RECORDS SUPPLIED =>
□ □ □ □ □ □ □
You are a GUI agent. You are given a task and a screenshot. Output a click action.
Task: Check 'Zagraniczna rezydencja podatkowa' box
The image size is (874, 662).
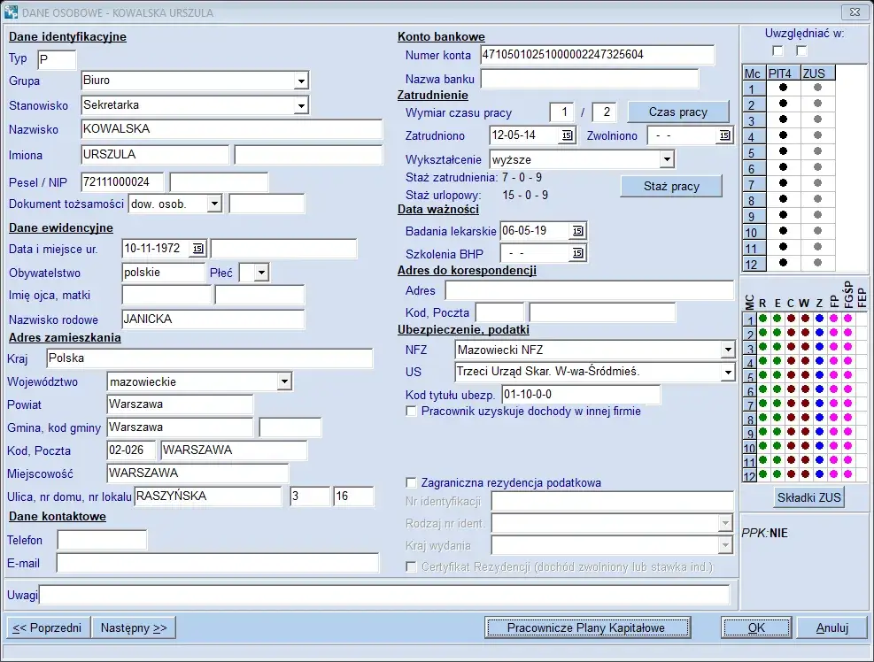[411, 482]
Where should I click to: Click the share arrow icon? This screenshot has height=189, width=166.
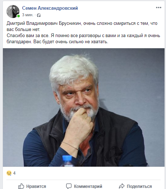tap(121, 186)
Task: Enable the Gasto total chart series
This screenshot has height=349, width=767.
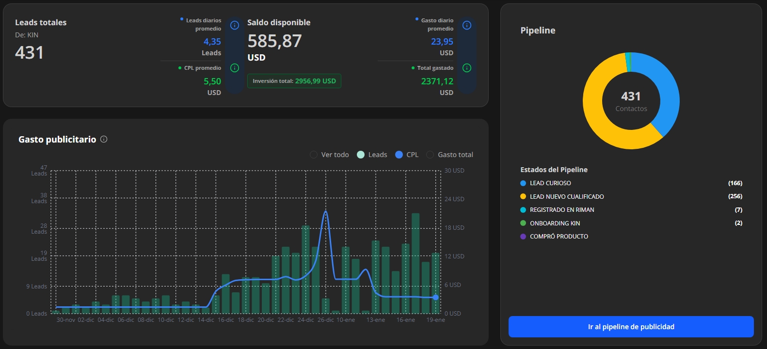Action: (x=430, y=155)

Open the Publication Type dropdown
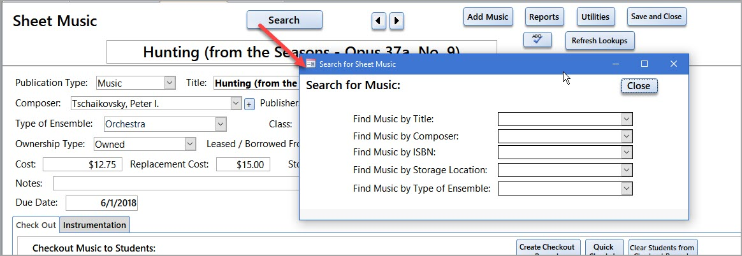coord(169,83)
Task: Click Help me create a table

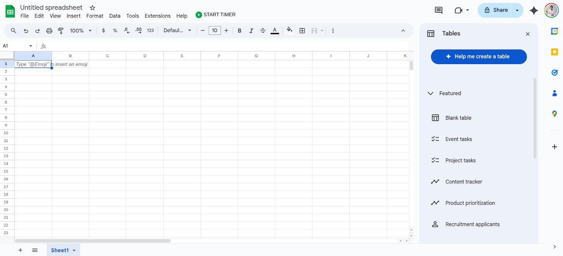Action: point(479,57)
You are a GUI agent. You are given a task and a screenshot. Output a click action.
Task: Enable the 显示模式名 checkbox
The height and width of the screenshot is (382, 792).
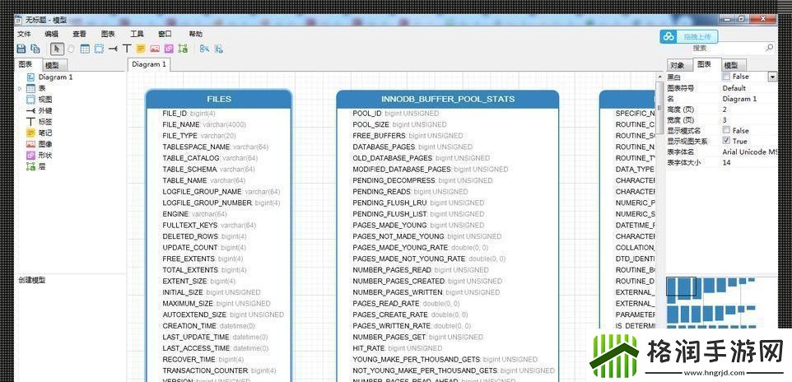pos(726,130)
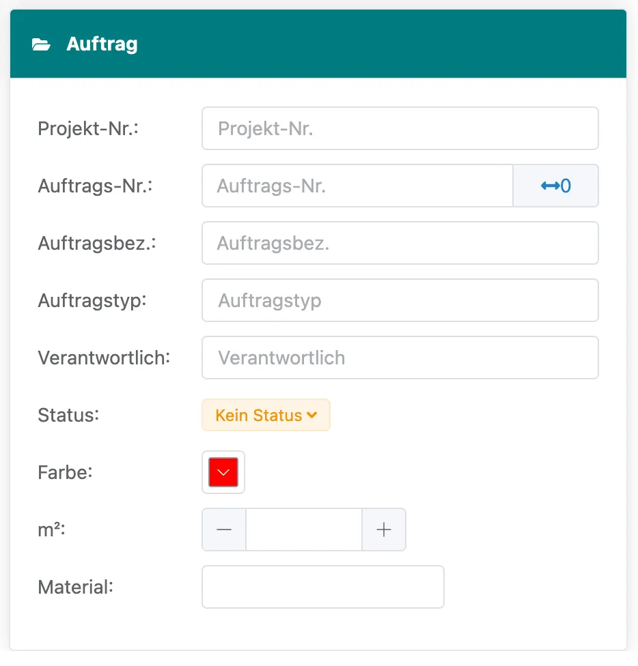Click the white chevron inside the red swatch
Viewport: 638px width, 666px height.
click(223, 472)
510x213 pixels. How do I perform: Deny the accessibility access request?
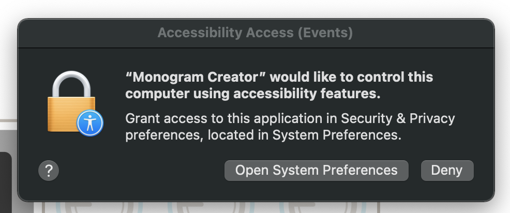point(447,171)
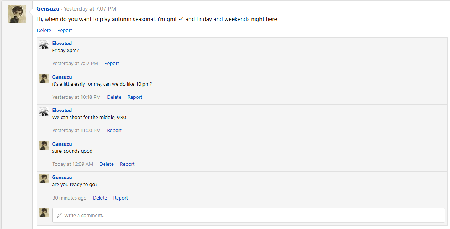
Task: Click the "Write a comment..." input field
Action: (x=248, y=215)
□ □ □ □ □ □ □
PROBLEM TO WORK ON => Can you quote all of the items above word for word, leaving the pictures out?

OUTPUT BELOW =>
You are a GUI agent. You are given a task and a screenshot. Output a click action.
Task: Check 'Zagraniczna rezydencja podatkowa' box
The image size is (874, 662).
[411, 482]
Where should I click to: Click the share arrow icon? This screenshot has height=189, width=166.
tap(121, 186)
Task: Enable the Gasto total chart series
This screenshot has height=349, width=767.
Action: (x=430, y=155)

Open the Publication Type dropdown
coord(169,83)
Task: Click Help me create a table

Action: point(479,57)
You are a GUI agent. You are given a task and a screenshot. Output a click action.
Task: Enable the 显示模式名 checkbox
The height and width of the screenshot is (382, 792).
pos(726,130)
Click the white chevron inside the red swatch
Viewport: 638px width, 666px height.
click(223, 472)
510x213 pixels. How do I perform: Deny the accessibility access request?
point(447,171)
Task: Click the "Write a comment..." input field
Action: (x=248, y=215)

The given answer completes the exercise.